**Document segment:**
People ask me why I need Hunter, my service dog. Most people assume it’s military related but that’s not the case for me. My PTSD is what they call, “childhood onset.” I was in the Air Force, to be sure, but only for two years as a second lieutenant, Chaplain Candidate. The only trauma I experienced in the Air Force was when they tried to teach us chaplains how to march in Chaplain School, down in Montgomery, Alabama. Actually, it was terribly funny. The sergeant wasn’t speaking English. At least not the English language I was familiar with! It’s not my fault I didn’t hear “halt!” or “about face!” Imagine it…
I suffered a variety of traumas that led to my PTSD. Here is the first of several that I will share now-and-then. It’s just shy of 500 words – in case you want to know.
Blood on the pavement. Lots of blood on the pavement. I wake up and see boots. They are black and reached up the leg of the policeman. A motorcycle cop. I don’t remember pain. It doesn’t hurt.
Dad told me not to ride my tricycle down the driveway. The driveway emptied out onto a major highway, even though the speed limit for the highway in town was 25. I was four years old and the fun of riding down the driveway seemed at the time to be more fun than it was naughty. I had to make a turn at the bottom of the drive or go straight into the street.
I tried to make the turn but the tricycle fell over on me. I was in the street. I remember looking at my foot. It was trapped in the spokes and I couldn’t free it. Then it all went black. I was dragged about 50 feet down the street underneath the car before the driver stopped. I woke in a puddle of blood. Lots of blood.
Someone picked me up from behind and I briefly passed out. A pickup truck. A red truck and I passed out again.
The room, the emergency room, seemed to be dimly lit to me when I woke again. A doctor with a mask on and gloves approached me with a needle. This time I passed out for a long time.
I was badly injured. From being dragged down the street I had abrasion wounds that covered the left side of my face and my left arm. My left clavicle was broken. I had a serious head injury, probably from when the car initially hit me. I truly was quite fortunate that my neck was not broken.
I woke again in a hospital bed, or rather a crib. I must have been sedated because the first bit of time (days) is a muddled mess in my head. What I do remember is the nurse changing the bandages on my arm. It seemed that every time she removed the old bandage it pulled away fresh new tissue. I remember screaming.
I remember bed baths and changing sheets. It felt good to be clean.
I don’t remember any visitors, although I’m sure my mom came. What I do remember is finding a teddy bear in the crib with me. It was perfect. It was a tan koala bear lying down with its head resting on its front paw. I loved it and remember getting a lot of comfort from it even after I went home.
I did eventually go home. I was able to remove the figure-8 brace from my back used to stabilize my shoulder for short periods of time. I remember mom picking scabs off my face. It felt like I imagine shedding skin would feel for a snake. The head wound was slow to heal and I remember the shoulder brace had to be worn for a long time.

**Data below:**

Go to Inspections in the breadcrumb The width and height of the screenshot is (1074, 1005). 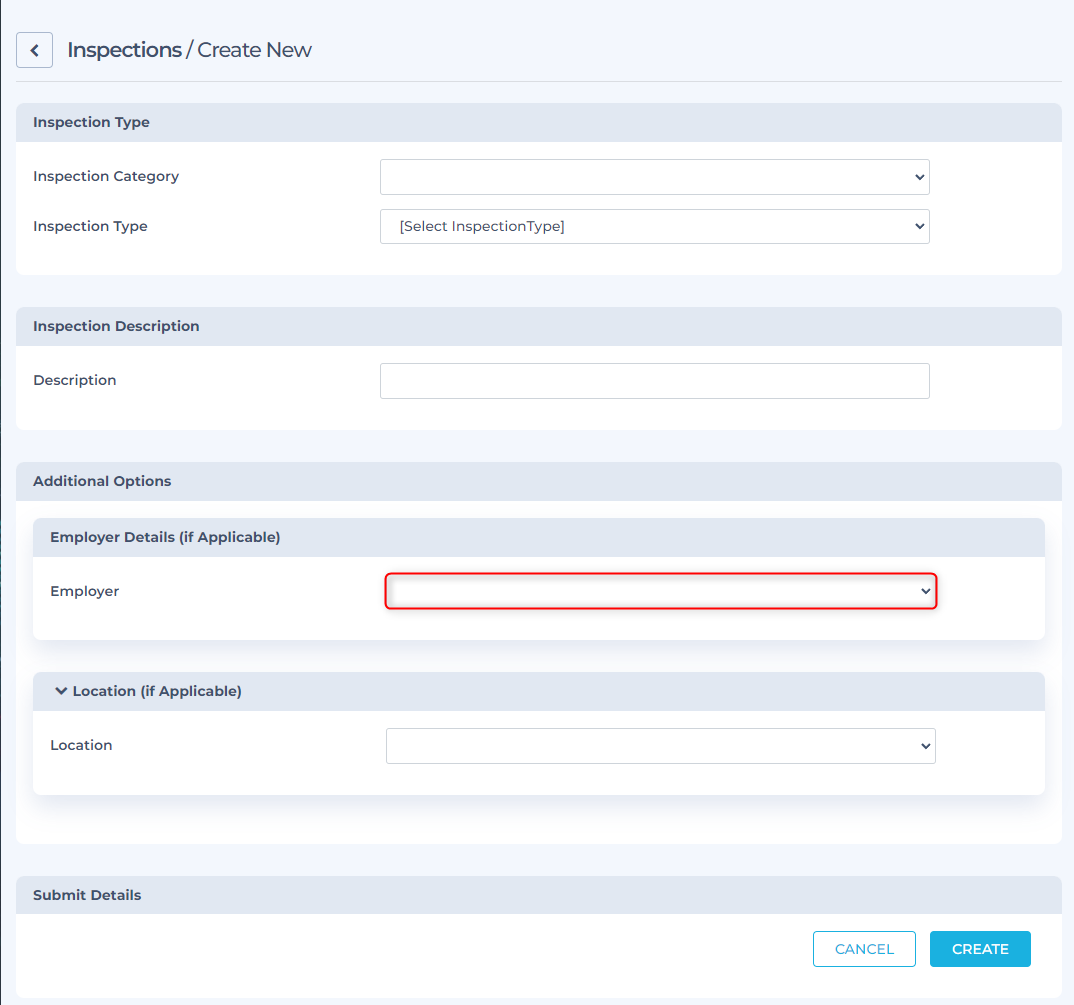(124, 50)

**Exercise goal:**
Reproduce the passage of the account of the tricycle accident starting with "I woke again in" and going on through "I went home.". The listing has no connection to the account of the tricycle accident.

**Solution:**
I woke again in a hospital bed, or rather a crib. I must have been sedated because the first bit of time (days) is a muddled mess in my head. What I do remember is the nurse changing the bandages on my arm. It seemed that every time she removed the old bandage it pulled away fresh new tissue. I remember screaming.
I remember bed baths and changing sheets. It felt good to be clean.
I don’t remember any visitors, although I’m sure my mom came. What I do remember is finding a teddy bear in the crib with me. It was perfect. It was a tan koala bear lying down with its head resting on its front paw. I loved it and remember getting a lot of comfort from it even after I went home.